● **练习目标**:
将下列条目从开头起，到含有"[x=59, y=680]"的那一行止，逐字誊写一遍，首尾两行均包括在内。

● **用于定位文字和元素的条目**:
——

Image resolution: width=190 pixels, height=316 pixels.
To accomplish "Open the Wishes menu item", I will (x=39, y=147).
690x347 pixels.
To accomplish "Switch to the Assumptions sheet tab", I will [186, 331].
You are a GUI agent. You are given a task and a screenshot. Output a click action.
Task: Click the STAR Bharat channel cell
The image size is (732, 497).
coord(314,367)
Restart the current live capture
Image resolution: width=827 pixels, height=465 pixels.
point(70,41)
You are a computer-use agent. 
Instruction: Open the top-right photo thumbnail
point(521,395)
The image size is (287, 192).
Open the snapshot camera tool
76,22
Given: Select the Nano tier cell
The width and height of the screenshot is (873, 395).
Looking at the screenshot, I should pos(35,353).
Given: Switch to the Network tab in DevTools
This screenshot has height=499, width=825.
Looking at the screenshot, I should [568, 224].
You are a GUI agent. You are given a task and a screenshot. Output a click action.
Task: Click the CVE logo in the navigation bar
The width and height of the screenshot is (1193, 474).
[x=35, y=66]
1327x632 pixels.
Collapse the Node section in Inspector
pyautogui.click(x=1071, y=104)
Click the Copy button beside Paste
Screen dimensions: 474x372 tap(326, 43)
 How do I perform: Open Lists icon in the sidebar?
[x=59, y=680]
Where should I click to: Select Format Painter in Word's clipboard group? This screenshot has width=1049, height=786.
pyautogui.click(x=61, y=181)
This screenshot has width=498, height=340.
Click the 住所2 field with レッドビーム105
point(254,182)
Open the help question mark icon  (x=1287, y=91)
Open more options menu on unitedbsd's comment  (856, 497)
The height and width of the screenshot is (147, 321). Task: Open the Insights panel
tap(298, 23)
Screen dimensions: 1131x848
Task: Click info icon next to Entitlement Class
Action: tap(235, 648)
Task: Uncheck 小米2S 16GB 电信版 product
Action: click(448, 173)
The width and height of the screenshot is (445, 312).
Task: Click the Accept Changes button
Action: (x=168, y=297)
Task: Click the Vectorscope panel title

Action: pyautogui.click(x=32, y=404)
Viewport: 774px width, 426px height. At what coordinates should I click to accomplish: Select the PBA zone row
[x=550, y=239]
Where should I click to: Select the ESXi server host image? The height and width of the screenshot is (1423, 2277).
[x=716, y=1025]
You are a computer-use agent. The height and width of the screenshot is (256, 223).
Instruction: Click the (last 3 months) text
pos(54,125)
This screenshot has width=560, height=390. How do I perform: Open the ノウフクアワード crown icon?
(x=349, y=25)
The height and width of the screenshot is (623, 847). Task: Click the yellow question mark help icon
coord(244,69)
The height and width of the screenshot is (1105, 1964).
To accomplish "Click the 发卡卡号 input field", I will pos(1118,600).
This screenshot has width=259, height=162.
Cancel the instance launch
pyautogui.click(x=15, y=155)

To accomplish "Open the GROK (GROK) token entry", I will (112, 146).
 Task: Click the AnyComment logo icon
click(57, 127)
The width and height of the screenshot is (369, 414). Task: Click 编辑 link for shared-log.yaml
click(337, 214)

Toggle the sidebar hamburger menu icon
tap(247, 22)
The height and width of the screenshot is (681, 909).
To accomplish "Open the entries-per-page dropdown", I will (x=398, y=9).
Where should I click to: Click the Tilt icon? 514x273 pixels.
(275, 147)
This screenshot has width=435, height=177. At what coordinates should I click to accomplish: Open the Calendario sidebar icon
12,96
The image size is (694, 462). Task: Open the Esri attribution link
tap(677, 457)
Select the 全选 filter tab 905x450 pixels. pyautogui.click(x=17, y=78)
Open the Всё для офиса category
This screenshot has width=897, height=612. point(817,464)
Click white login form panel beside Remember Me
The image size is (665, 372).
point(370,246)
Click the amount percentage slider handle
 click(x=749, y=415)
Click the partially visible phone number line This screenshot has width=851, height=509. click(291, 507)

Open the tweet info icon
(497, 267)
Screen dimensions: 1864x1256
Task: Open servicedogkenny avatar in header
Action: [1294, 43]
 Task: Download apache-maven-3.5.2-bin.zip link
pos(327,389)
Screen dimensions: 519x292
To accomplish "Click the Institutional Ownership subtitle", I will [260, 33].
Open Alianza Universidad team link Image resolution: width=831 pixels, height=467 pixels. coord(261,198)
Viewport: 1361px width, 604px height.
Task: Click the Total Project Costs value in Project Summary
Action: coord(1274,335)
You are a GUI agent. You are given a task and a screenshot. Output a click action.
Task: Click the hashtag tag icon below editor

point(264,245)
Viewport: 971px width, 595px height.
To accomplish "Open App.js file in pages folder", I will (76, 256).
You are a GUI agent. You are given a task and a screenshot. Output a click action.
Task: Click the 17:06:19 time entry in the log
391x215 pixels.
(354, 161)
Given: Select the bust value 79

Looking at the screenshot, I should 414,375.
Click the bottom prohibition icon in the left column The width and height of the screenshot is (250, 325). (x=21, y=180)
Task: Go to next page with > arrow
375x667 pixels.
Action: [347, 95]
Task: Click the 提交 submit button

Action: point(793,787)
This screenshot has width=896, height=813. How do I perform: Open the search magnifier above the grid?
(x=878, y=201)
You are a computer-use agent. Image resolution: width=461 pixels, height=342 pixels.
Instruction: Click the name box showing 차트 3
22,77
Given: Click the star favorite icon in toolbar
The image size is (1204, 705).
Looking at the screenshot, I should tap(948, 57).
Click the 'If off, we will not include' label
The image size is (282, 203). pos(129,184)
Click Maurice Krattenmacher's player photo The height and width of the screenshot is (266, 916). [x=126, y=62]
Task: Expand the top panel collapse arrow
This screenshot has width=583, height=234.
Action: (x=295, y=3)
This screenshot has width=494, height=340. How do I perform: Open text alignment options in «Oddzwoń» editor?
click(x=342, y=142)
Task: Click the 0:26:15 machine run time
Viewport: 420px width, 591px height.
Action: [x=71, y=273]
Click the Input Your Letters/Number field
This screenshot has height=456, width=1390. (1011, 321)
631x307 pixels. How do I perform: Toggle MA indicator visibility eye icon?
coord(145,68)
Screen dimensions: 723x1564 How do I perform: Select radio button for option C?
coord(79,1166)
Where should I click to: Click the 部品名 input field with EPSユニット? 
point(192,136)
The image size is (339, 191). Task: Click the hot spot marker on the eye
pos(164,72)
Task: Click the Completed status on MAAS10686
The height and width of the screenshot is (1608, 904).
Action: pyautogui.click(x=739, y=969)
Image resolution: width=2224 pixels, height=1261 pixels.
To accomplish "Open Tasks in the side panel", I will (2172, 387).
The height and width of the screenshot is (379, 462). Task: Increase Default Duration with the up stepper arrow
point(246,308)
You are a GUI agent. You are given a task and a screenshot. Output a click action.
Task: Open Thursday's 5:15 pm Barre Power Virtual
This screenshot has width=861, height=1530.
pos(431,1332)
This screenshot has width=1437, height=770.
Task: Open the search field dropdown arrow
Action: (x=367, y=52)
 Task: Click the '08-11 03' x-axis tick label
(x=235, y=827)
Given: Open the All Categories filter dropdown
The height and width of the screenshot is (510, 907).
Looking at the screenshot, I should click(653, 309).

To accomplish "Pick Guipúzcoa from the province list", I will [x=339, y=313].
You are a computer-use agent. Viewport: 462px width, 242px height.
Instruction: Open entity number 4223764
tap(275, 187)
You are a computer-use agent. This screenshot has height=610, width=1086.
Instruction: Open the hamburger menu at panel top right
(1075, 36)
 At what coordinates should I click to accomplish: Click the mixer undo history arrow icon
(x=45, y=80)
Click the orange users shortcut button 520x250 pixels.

——

● **本题解答**:
Image resolution: width=190 pixels, height=316 pixels.
To accomplish "Open the Wishes menu item", I will (x=39, y=147).
690x347 pixels.
To accomplish "Switch to the Assumptions sheet tab", I will [186, 331].
You are a GUI agent. You are given a task and a screenshot. Output a click action.
Task: Click the STAR Bharat channel cell
The image size is (732, 497).
coord(314,367)
Restart the current live capture
Image resolution: width=827 pixels, height=465 pixels.
point(70,41)
You are a computer-use agent. 
Instruction: Open the top-right photo thumbnail
point(521,395)
The image size is (287, 192).
Open the snapshot camera tool
76,22
Given: Select the Nano tier cell
The width and height of the screenshot is (873, 395).
Looking at the screenshot, I should pos(35,353).
Given: Switch to the Network tab in DevTools
This screenshot has height=499, width=825.
Looking at the screenshot, I should [568, 224].
You are a GUI agent. You are given a task and a screenshot. Output a click action.
Task: Click the CVE logo in the navigation bar
The width and height of the screenshot is (1193, 474).
[x=35, y=66]
1327x632 pixels.
Collapse the Node section in Inspector
pyautogui.click(x=1071, y=104)
Click the Copy button beside Paste
Screen dimensions: 474x372 tap(326, 43)
 How do I perform: Open Lists icon in the sidebar?
[x=59, y=680]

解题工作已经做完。